He carefully patted dry his various lumps and abrasions. He found an old pair of Ray Bans and adjusted them to cover his puffed eye.

The kitchen was a monotone oasis: white fridge and stove, alabaster tile floor, marble countertops. A bay window offered a view of Lake Ontario lying silver beneath a chalky mid-morning sky. The backyard grass was petaled with the season’s first frost.

He cracked the freezer door, relishing the blast of icy air that hit his face. In fact, he liked it so much he stuck his entire head in. Frozen air flowed over the dome of his skull.

He rummaged through the fridge. His mother was on the Caspian Sea Diet. Dieters must subsist upon edibles found in and around the Caspian basin: triggerfish, sea cucumbers, drab kelps, crustaceans. The diet’s creator — a swarthy MD with a face like a dried testicle — cited the uncanny virility of Mediterraneans, evidenced by the fact that many continued to labor as goatherds and pearl divers late into their seventies.

Paul’s search yielded nothing one might squarely define as edible: a quivering block of tofu, a glazy-eyed fish laid out across a chafing dish, what looked to be bean sprouts floating in a bowl of turd-colored water.

He shoved aside jars of Cape Cod capers and tubs of Seaweed Health Jelly.

“What the...fuck” He slammed the fridge door. On the kitchen island: Christmas cards.

His mother got cracking on them earlier each year. She sent off hundreds, licking envelopes until her mouth was syrupy with mucilage. The cards were pure white with gold filigree and the raised outline of a bell. A stack of pine-scented annual summations sat beside them: season’s greetings from Harris county!

His own summation read:

Paul is still living at home and we’re so happy to have him, but lately he’s been talking about finding his own place, leaving Jack and I empty nesters.

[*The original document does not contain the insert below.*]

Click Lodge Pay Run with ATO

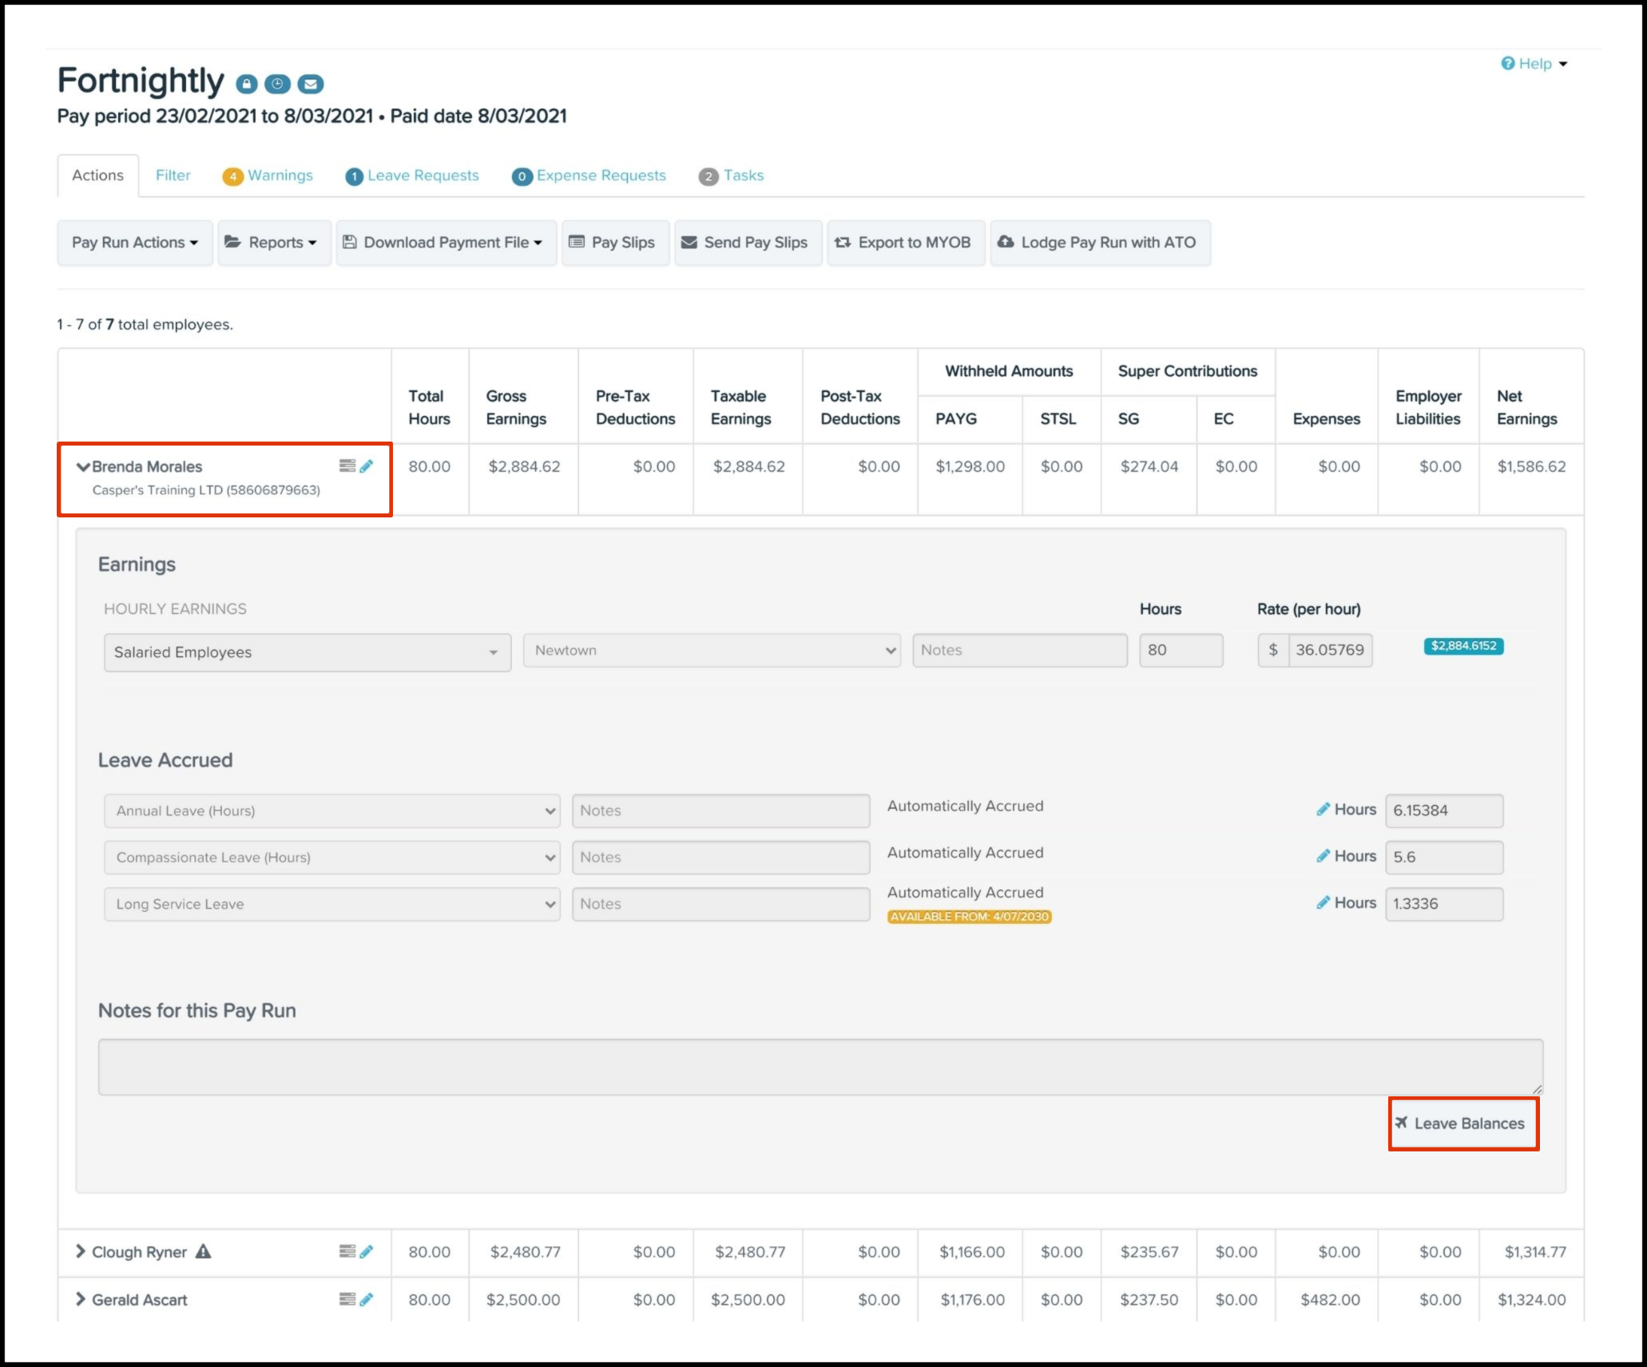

That was it? A year gone by and all his mother could say was that he was looking for his own place? A cowl of paranoia descended upon him; he considered scribbling something else, a flagrant lie if need be — Paul was voted one of Young Economist’s “Up and Comers Under 30” or Paul recently returned from a whirlwind seven-city business junket orPaul is in talks with Singapore Zoo officials to bring Ling Si, a giant panda, on an exhibition tour of Niagara’s wine region — anything, really, to prove to all the distant aunts and uncles, the unknown business acquaintances and second cousins twice removed, that he was going places.

He headed into the living room. The sofa was white, like the rest of the room and like most of the house. Soothing, artful white. His mother and father’s sofa in his mother and father’s living room in his mother and father’s house, where he still lived. The floors were new, the appliances so modern as to verge upon space age: no creaks or ticks or rattles. Paul sat on the sofa in the deadening silent white.

Closing his eyes, he pictured shitkicker Todd’s trailer — Paul wasn’t sure he lived in a trailer, but it seemed entirely plausible — aflame, the cheap tin walls glowing and bowling trophies melting like birthday candles until suddenly the bastard crashed through the screen door, a burning effigy. Next he saw the entire trailer park on fire — why the fuck not? — occupants smoked from their mobile shanties, their macaroni-casserole-TV-Guide lives, running around waving flame-eaten arms and the air reeking of fried hogback.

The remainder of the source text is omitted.